=== RECORDS ===
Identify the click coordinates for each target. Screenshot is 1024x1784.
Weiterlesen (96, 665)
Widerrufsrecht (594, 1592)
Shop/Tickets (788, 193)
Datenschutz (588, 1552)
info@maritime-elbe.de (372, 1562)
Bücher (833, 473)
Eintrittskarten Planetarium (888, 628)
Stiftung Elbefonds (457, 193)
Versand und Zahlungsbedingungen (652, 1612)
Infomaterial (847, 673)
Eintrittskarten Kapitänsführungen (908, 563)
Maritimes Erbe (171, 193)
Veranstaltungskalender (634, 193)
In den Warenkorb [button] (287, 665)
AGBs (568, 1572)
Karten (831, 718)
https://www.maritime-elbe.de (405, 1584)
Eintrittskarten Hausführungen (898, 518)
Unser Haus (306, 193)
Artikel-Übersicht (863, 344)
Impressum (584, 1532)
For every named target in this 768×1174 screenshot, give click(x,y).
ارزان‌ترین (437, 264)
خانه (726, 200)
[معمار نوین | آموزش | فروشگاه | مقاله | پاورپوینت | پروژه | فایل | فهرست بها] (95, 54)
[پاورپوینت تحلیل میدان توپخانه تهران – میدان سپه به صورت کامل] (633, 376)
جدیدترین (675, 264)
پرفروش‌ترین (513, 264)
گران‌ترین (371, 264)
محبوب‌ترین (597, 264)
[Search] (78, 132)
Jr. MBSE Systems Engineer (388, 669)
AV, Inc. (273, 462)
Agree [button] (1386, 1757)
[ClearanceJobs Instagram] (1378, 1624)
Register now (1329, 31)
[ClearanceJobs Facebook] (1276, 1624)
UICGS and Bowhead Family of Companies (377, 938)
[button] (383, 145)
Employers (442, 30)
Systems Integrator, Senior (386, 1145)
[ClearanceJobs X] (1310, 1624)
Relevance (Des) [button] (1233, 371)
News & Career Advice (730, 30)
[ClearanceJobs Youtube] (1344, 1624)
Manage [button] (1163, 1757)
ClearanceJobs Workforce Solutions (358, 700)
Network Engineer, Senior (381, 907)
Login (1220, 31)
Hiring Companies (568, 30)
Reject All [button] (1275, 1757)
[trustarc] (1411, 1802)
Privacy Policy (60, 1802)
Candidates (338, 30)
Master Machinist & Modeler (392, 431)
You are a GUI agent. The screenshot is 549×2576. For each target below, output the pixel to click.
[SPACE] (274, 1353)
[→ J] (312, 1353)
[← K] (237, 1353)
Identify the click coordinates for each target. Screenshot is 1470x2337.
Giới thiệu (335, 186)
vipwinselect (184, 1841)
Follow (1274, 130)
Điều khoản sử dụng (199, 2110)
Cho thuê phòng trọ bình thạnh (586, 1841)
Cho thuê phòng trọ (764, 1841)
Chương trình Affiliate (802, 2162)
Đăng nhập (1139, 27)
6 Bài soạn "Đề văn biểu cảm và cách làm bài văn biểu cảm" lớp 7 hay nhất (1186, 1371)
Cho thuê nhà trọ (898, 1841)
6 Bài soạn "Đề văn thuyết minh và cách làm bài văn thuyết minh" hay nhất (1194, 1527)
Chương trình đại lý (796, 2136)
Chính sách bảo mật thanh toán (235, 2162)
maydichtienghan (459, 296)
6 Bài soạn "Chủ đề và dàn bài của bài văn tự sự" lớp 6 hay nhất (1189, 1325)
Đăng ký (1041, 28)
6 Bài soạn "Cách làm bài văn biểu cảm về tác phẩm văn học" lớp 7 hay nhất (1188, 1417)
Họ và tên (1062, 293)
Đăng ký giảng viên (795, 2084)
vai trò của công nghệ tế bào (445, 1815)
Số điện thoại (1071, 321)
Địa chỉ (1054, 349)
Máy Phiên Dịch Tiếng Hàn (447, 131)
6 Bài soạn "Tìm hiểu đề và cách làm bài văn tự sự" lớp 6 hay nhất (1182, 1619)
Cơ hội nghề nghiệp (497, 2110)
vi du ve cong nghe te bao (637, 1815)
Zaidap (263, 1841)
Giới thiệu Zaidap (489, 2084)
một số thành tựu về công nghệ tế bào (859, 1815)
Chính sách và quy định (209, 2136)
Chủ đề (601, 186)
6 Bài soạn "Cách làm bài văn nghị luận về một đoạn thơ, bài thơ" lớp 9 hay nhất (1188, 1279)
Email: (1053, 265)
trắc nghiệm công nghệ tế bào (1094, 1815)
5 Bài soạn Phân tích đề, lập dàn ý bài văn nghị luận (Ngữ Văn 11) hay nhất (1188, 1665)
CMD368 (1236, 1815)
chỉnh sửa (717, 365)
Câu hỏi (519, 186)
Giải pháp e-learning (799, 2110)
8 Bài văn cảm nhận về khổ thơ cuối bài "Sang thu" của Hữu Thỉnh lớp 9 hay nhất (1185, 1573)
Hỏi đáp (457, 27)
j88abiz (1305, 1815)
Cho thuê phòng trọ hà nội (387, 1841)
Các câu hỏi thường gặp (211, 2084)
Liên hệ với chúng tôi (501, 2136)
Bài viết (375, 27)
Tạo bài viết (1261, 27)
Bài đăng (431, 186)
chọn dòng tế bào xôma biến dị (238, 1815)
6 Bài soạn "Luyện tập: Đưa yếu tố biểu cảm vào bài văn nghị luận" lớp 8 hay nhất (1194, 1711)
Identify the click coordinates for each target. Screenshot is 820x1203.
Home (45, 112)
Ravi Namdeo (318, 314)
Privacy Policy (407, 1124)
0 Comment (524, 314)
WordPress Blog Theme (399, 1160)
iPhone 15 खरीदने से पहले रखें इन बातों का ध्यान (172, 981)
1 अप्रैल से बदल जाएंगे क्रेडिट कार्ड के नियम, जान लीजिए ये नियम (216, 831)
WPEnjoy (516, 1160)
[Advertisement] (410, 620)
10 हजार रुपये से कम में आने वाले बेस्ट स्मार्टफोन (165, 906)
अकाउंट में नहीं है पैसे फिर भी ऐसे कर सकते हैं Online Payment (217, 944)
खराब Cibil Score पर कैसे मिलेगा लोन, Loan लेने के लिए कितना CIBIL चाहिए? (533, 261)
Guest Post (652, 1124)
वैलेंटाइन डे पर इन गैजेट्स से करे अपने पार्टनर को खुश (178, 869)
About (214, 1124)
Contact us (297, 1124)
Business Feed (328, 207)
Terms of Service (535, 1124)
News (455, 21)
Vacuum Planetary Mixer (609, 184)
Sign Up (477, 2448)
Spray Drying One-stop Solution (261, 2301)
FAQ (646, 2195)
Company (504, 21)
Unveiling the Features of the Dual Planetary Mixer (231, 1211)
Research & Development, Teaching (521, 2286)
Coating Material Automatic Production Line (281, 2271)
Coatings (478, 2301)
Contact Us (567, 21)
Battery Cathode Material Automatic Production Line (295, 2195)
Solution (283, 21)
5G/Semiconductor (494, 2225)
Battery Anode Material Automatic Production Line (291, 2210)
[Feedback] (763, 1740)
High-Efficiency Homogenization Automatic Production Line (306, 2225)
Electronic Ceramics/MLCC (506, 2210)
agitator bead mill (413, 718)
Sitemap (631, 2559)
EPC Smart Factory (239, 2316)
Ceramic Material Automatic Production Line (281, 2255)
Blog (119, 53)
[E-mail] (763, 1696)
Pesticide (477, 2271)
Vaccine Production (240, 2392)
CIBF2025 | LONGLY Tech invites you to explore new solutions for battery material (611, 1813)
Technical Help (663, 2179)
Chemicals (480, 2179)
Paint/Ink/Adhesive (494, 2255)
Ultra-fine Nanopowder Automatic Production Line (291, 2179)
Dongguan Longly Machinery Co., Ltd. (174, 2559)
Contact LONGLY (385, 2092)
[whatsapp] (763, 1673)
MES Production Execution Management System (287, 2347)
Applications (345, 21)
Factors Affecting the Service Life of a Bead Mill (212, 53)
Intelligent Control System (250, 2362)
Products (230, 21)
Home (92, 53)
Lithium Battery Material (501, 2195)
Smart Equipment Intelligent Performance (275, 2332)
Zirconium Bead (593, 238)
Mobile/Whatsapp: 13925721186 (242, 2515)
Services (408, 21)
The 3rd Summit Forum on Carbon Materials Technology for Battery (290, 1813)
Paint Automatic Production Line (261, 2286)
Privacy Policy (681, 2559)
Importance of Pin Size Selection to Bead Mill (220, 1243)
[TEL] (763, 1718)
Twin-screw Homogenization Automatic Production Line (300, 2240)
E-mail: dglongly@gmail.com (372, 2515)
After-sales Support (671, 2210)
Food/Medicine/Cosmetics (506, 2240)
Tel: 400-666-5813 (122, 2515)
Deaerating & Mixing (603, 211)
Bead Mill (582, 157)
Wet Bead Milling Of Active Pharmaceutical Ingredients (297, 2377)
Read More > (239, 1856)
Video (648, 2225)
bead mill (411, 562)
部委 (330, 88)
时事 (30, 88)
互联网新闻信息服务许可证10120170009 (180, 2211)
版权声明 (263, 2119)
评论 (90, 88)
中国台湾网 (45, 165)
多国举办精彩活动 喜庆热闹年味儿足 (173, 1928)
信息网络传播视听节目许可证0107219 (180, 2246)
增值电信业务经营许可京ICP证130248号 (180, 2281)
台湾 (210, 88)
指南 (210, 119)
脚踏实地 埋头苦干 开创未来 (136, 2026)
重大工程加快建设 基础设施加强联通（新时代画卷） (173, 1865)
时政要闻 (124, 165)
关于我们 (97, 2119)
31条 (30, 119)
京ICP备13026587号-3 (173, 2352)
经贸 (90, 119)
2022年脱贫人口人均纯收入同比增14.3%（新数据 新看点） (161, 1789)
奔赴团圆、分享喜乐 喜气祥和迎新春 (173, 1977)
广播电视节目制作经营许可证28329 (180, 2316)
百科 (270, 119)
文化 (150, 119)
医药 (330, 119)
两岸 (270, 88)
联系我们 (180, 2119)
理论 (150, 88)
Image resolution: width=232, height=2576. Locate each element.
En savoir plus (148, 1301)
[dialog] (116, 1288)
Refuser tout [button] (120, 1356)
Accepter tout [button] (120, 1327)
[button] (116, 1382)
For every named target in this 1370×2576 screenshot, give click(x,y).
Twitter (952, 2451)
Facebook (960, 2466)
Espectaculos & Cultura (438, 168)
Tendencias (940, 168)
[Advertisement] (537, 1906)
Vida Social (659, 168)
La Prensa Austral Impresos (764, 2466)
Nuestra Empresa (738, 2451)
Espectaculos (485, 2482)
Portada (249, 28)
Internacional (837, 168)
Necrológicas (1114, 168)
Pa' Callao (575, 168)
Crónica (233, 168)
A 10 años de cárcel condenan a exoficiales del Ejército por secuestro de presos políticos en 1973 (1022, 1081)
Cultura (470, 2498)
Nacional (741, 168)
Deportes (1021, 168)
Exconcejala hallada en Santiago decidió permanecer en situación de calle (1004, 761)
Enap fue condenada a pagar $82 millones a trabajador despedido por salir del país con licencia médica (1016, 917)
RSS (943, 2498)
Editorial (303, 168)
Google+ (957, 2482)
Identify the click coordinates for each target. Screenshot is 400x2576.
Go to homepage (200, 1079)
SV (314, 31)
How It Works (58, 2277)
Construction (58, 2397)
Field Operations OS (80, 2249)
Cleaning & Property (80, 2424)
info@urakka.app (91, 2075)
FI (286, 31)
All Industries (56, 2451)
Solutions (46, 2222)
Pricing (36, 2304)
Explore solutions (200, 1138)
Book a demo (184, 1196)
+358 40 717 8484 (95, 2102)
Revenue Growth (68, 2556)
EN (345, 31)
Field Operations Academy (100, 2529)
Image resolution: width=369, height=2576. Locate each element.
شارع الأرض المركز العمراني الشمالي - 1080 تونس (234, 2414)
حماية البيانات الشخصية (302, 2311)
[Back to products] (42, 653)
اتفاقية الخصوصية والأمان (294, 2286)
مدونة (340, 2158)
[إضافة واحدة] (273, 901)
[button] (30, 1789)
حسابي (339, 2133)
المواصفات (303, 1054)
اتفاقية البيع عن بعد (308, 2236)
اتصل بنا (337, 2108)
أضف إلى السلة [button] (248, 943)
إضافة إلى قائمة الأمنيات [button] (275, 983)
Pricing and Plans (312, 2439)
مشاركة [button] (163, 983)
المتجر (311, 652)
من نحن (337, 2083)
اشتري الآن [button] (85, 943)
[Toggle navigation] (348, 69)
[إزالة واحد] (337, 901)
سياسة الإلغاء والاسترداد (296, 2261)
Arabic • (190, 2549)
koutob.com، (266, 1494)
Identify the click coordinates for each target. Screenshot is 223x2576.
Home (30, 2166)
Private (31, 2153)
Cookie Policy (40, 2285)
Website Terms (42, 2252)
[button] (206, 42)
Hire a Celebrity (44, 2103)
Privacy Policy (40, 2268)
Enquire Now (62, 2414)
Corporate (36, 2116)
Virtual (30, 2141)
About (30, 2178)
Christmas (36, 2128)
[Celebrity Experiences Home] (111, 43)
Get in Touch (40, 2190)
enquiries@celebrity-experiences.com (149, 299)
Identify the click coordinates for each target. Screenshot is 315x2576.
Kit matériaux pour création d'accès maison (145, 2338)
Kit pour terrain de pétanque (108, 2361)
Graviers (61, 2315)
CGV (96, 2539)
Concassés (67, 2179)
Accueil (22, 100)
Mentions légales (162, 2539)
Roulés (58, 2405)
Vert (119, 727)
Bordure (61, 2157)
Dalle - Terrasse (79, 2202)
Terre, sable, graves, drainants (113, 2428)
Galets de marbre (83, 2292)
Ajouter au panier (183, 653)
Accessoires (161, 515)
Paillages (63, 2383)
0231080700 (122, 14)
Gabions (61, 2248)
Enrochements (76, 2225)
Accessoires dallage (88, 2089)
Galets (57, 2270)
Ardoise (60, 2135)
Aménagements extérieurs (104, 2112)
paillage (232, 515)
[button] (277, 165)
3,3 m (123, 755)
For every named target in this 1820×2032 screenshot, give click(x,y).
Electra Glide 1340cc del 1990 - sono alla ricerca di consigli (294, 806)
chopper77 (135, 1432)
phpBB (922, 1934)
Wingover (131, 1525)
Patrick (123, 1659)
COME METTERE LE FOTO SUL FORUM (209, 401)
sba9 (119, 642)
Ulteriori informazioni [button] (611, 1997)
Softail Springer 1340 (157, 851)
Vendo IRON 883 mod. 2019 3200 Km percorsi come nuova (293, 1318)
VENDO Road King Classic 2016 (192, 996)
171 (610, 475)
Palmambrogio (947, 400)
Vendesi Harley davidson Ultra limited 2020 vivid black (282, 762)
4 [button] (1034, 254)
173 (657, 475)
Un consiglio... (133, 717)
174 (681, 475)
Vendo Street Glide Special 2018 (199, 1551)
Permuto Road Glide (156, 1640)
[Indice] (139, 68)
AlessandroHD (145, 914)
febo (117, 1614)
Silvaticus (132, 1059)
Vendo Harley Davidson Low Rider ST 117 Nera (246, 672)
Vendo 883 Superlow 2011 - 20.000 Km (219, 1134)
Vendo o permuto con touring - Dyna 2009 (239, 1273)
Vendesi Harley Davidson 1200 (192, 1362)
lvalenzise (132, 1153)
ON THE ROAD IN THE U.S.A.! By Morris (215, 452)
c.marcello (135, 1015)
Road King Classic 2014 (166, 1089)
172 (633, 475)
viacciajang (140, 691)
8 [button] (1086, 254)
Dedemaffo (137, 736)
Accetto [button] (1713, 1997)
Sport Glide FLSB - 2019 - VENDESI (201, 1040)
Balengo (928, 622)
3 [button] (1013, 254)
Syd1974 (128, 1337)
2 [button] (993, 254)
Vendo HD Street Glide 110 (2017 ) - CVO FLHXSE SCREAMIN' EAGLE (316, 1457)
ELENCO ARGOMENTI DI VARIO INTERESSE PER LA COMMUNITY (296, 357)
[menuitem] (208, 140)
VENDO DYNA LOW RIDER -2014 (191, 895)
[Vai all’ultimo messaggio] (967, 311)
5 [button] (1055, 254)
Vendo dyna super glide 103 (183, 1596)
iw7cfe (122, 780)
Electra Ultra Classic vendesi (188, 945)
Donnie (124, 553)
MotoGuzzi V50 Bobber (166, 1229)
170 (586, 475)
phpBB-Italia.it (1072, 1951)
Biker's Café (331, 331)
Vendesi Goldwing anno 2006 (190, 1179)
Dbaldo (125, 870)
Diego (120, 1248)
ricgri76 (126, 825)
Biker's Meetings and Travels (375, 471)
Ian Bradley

=== REQUIRED WORK ===
The response should consist only of the lines from the one containing "VENDO DYNA LOW RIDER -2014 (191, 895)" to the end of the material above, both included.

=== EXPECTED ANSWER ===
VENDO DYNA LOW RIDER -2014 (191, 895)
[Vai all’ultimo messaggio] (967, 311)
5 [button] (1055, 254)
Vendo dyna super glide 103 (183, 1596)
iw7cfe (122, 780)
Electra Ultra Classic vendesi (188, 945)
Donnie (124, 553)
MotoGuzzi V50 Bobber (166, 1229)
170 (586, 475)
phpBB-Italia.it (1072, 1951)
Biker's Café (331, 331)
Vendesi Goldwing anno 2006 (190, 1179)
Dbaldo (125, 870)
Diego (120, 1248)
ricgri76 (126, 825)
Biker's Meetings and Travels (375, 471)
Ian Bradley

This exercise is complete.